Information shown =
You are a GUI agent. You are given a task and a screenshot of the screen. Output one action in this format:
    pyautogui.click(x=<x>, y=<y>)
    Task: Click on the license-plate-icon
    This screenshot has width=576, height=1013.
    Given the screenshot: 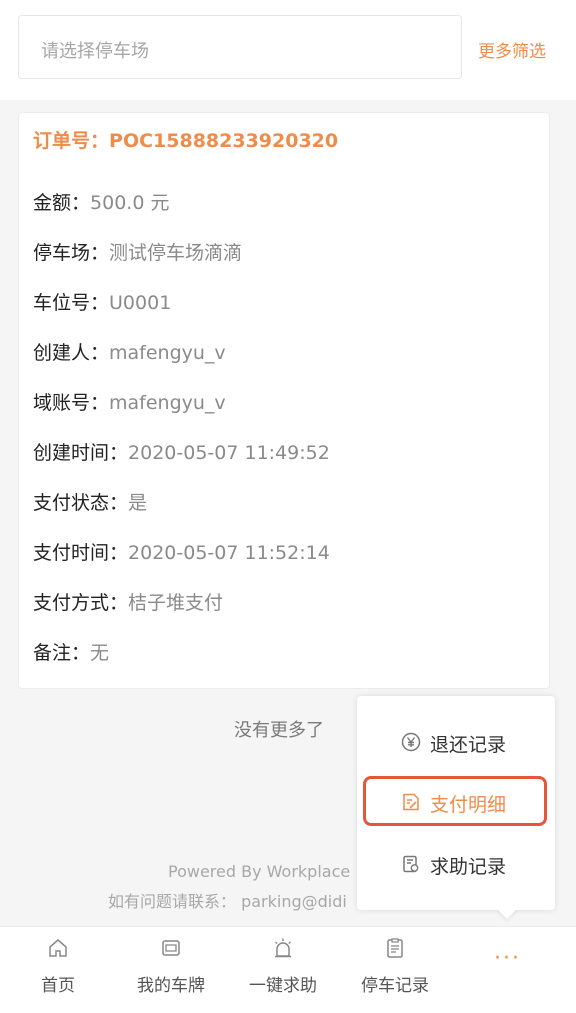 What is the action you would take?
    pyautogui.click(x=171, y=948)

What to do = Rewrite everything from the start of the records down to and including the line that contains "This screenshot has" as a numbered list, one line per item, leaving out any blank lines.

Task solution =
1. You are a GUI agent. You are given a task and a screenshot of the screen. Output one action in this format:
2.     pyautogui.click(x=<x>, y=<y>)
3.     Task: Click on the license-plate-icon
4.     This screenshot has width=576, height=1013.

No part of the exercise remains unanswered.